The example you cited in the documentation shows sample output but doesn’t go into depth on how the score is calculated. The current sample documents happen to have stopwords in every title
field (i.e. “and”, “more”, and “some”), and could be better crafted/explained. The scoring doesn’t match your expectations because of the first two nuances I mentioned above (stopwords and weight coefficient).

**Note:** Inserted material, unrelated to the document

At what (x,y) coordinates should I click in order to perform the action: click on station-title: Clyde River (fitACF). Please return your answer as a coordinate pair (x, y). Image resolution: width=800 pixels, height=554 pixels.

The C++ code snippet for the weight coefficient in MongoDB 3.2 is:
// in order to adjust weights as a function of term count as it
// relates to total field length. ie. is this the only word or
// a frequently occuring term? or does it only show up once in
// a long block of text?
double coeff = (0.5 * data.count / numTokens) + 0.5;
So, revisiting the titles in the $meta
score example you cited and working out how those documents would be indexed and scored against a text search for “cake”:
raw title | stopwords removed | stemmed | data.count (matches) | numTokens | coeff | score |
---|---|---|---|---|---|---|
cakes and ale | cakes, ale | cake, ale | 1 | 2 | (0.5 * 1/2) + 0.5 | 0.75 |
more cakes | cakes | cake | 1 | 1 | (0.5 * 1/1) + 0.5 | 1.00 |
some cakes | cakes | cake | 1 | 1 | (0.5 * 1/1) + 0.5 | 1.00 |
This happens to be a fairly straightforward example, but the overall calculated score is also influenced by other factors such as: options set for the text index & the query (e.g. language for stemming), whether a term matches multiple times in a single field, whether a term matches across multiple fields in a text index, whether field weights are used to influence scoring, etc.
I’ll raise a DOCS ticket in the MongoDB Jira suggesting some clearer example documents and further details for text score calculation.